Despairing, despite being subject to mandatory detention, she went to court to seek release on bond. A judge reviewed the current state of the law. The Ninth Circuit Court of Appeals has been very critical of these prolonged detentions. So have many district courts around the country where habeas corpus actions have been taken. The Supreme Court has held that detention without some kind of hearing is permissible only if the upper limit of the length of detention is six months. You may recall from earlier postings that the Supreme Court decided in Demore v. Kim that mandatory detention of permanent residents was permissible because detention never lasts more than six months. The court found that detention should last in the majority of cases, for less than the 90 days, in 85 percent of the cases in which aliens are detained an average of 47 days and a median of 30 days. In the remaining 15 percent of cases, in which the alien appeals the decision of the Immigration Judge to the Board of Immigration Appeals, appeal takes an average of four months, with a median time that is slightly shorter. The court concluded “In sum, the detention at stake [under mandatory detention] lasts roughly a month and a half in the vast majority of cases in which it is invoked, and about five months in the minority of cases in which the alien chooses to appeal.” I wrote that this was all smoke and mirror statistics. I believe whoever in the Justice Department concocted those figures should be investigated for deceiving the Supreme Court.

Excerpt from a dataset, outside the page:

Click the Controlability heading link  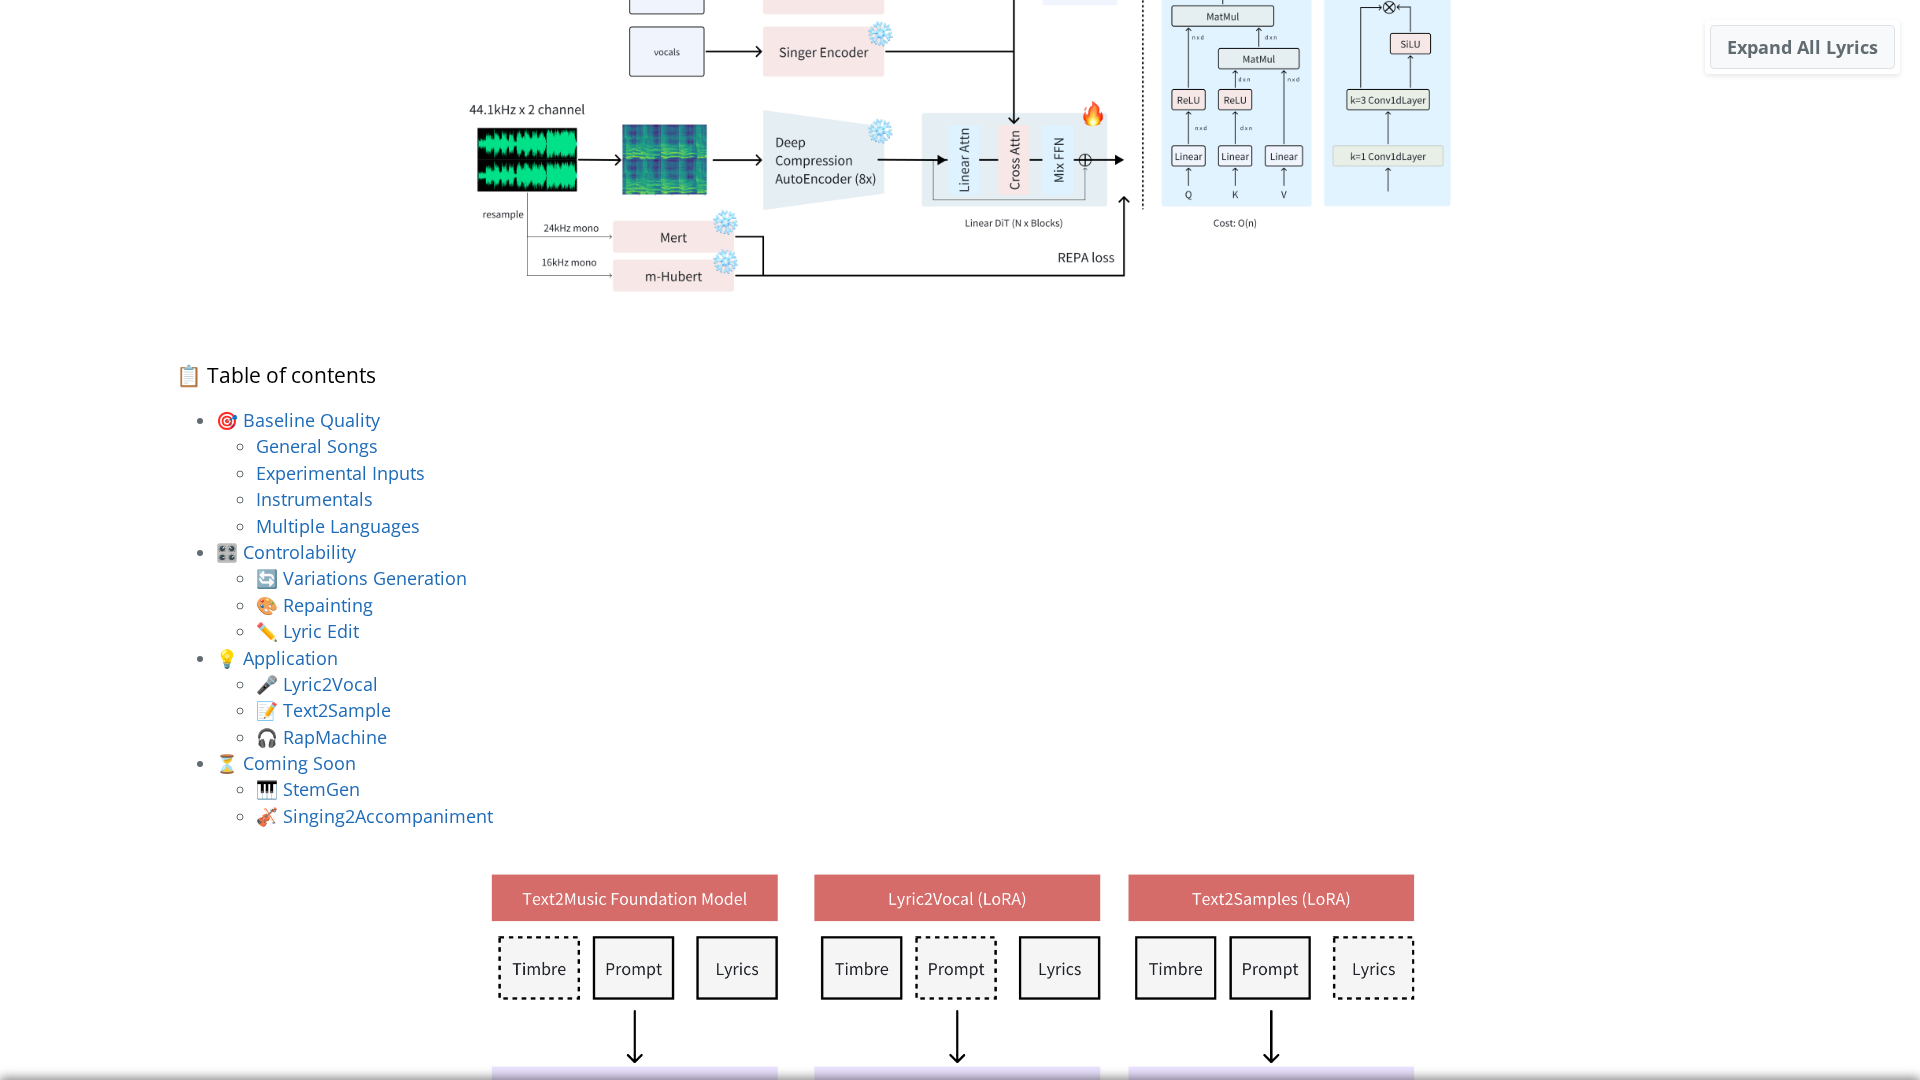[298, 553]
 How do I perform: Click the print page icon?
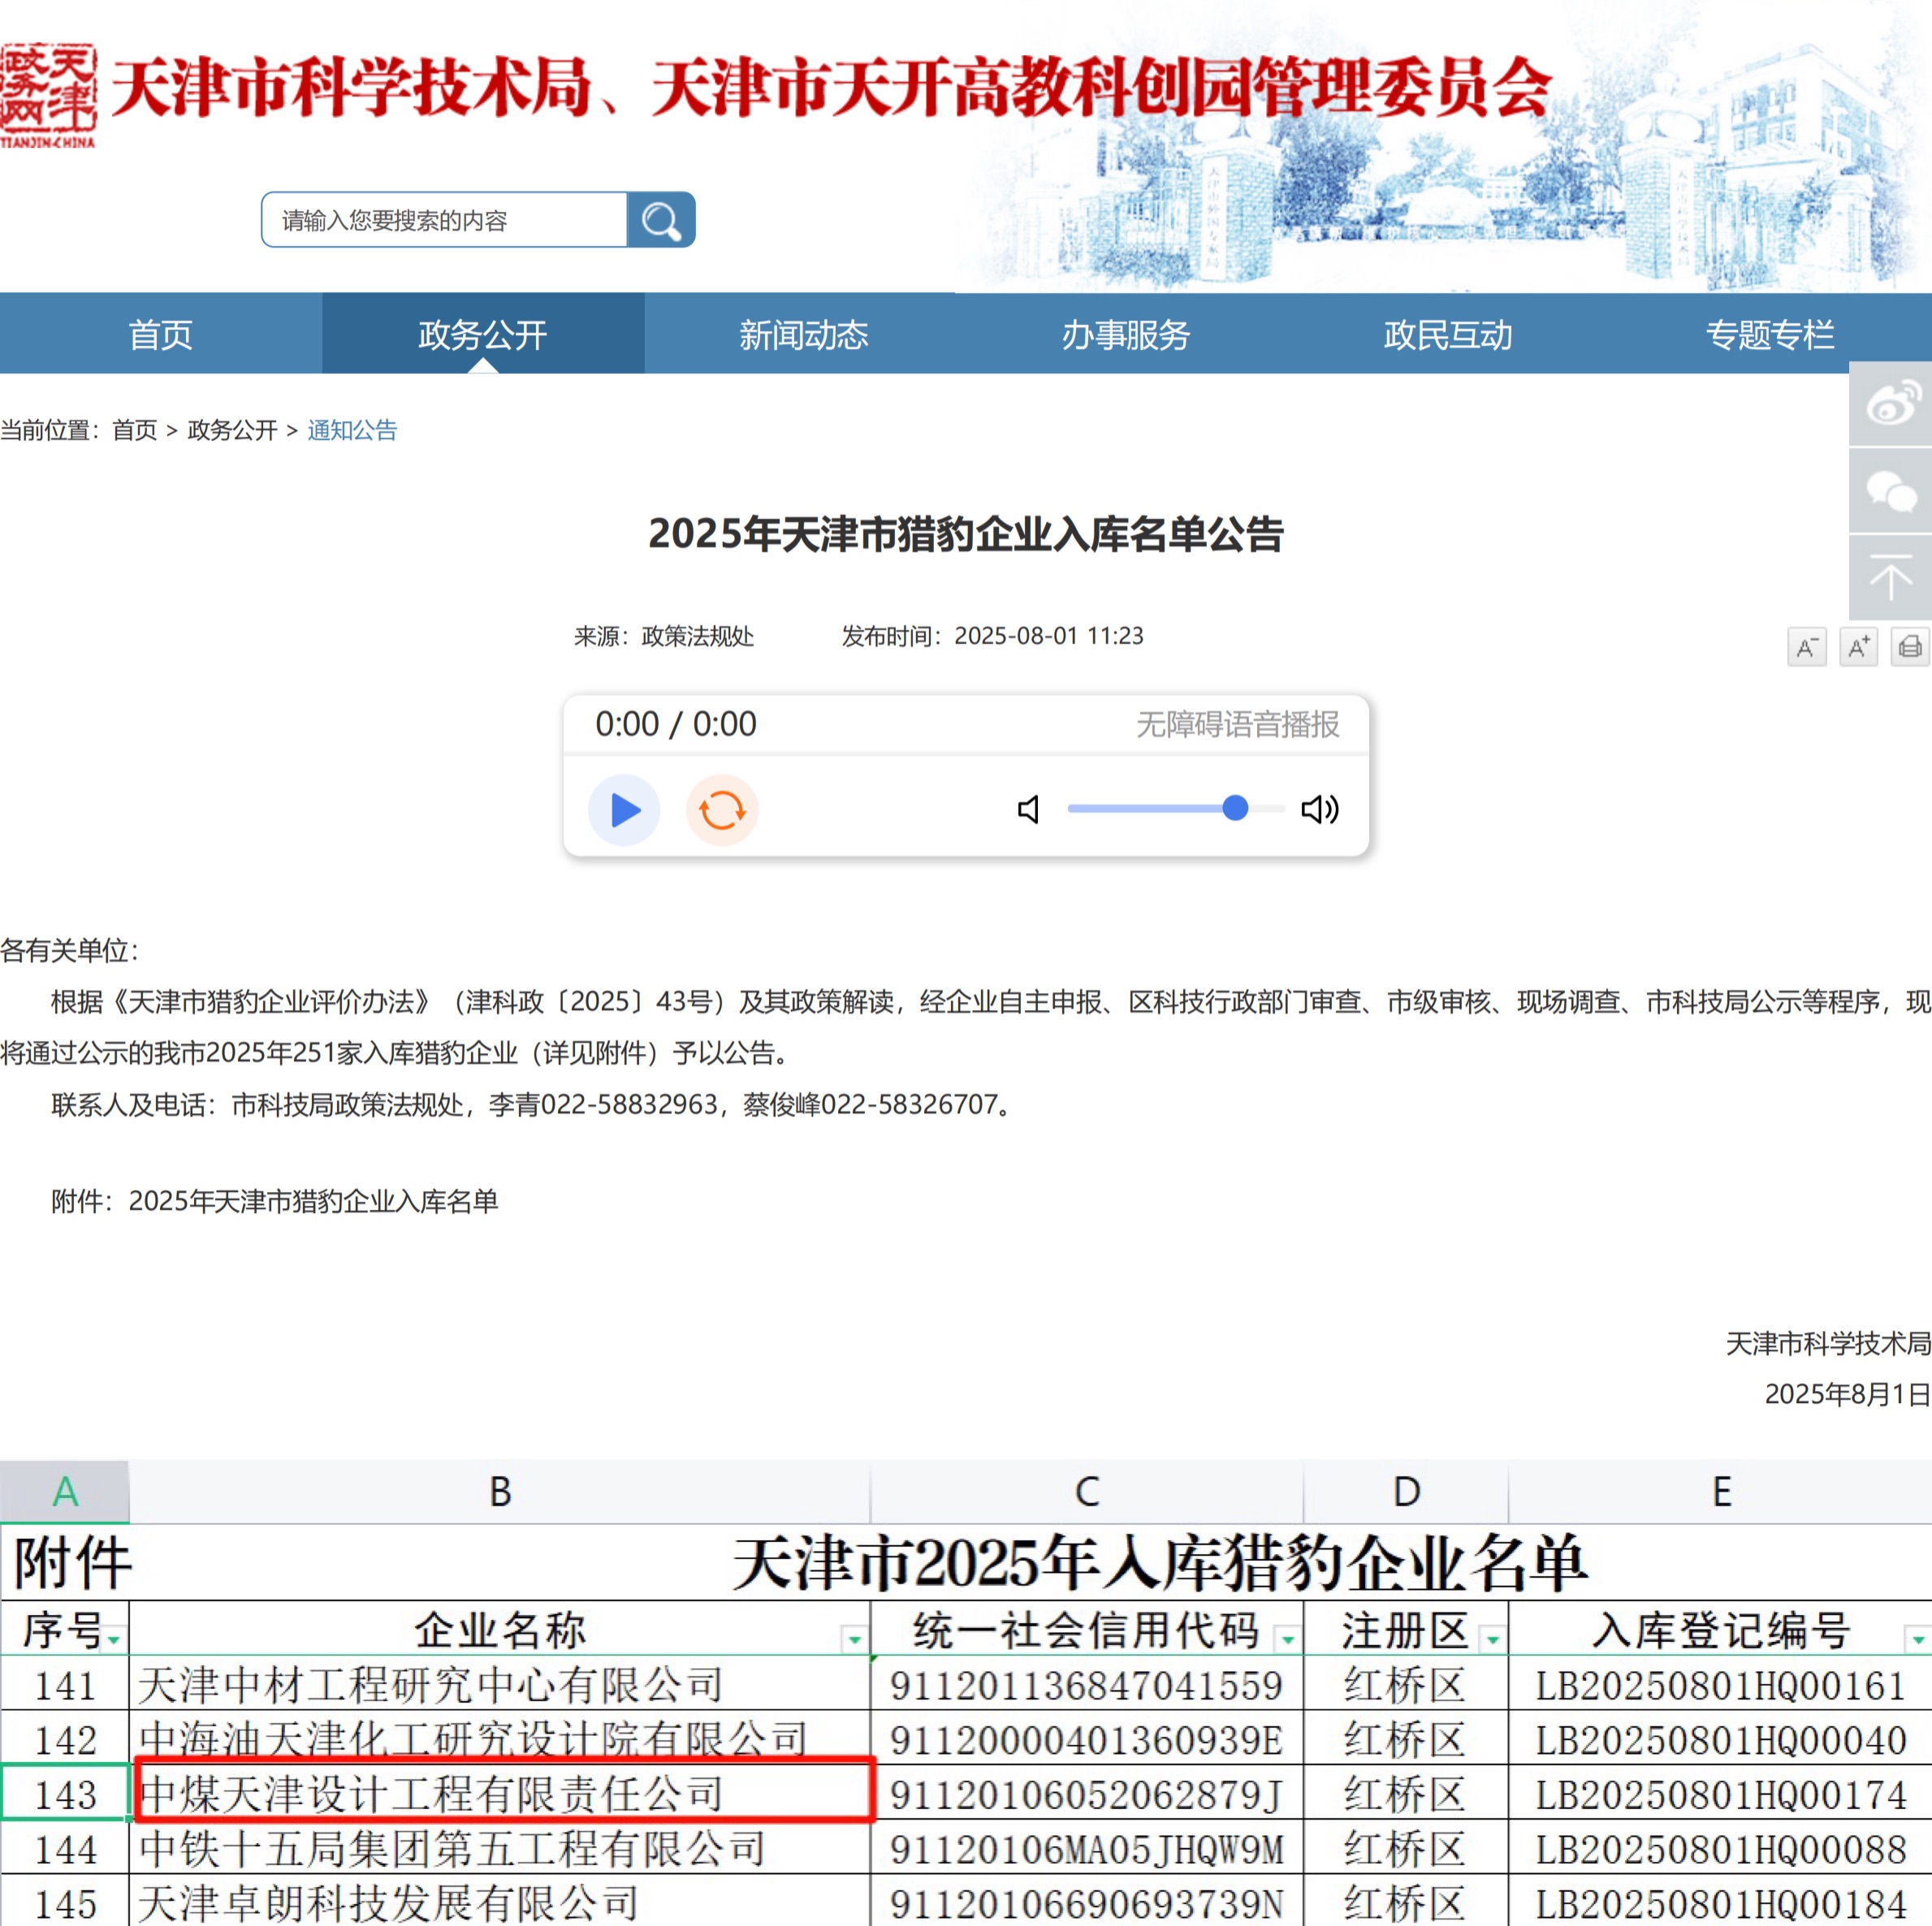pos(1909,648)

After analyzing the delay in this lady’s case and the obvious crossing of the upper limit of six months through no fault of her own (the government argues that if an alien appeals what he or she believes is an erroneous decision, then his prolonged detention while on appeal is his or her own fault), the immigration judge, in a heroic move, set a bond. Weighing the strong equities in her case – she became a permanent resident here more than 30 years ago as a child, for one – he set a minimum bond. No one who has ever reviewed this case has concluded anything but that forgiveness is a foregone conclusion for this woman. She paid the bond and got out of detention this week after five months. The next morning, I got a fax from ICE. Their attorneys must have burned the midnight oil preparing stay motions to file with the Board of Immigration Appeals to order her back into custody. That compelled me to clear my calendar on Thursday to reply to the stay motion. With all the serious safety and security issues facing this country, one could imagine resources being devoted to something more significant that bringing a lady in her mid-thirties back into custody so she can languish for three more months before a judge talks to her for an hour and then forgives her and releases her. Fortunately, the BIA did not rule on the motion or reply before the Labor Day weekend. At least she can enjoy the holiday before the Inspector Javerts of the world pursue their justice.

If only Attorney General Eric Holder knew what is going on. If only President Obama knew what is going on. Rational people with an ounce of compassion would not abide by the inhumanity of the current custody laws and policies if they knew what was going on. People concerned about waste of tax money would not abide it either. People have got to find out what is going on.

 


 

2 Responses to “Immigration Detention – Four Cases to Consider”

  1. As a teacher, i have to deal with kids who have Attention Deficit Disorder. I guess in this case, with all the money that is being spent that will add to our national debt, we are dealing with Detention Deficit Disorder.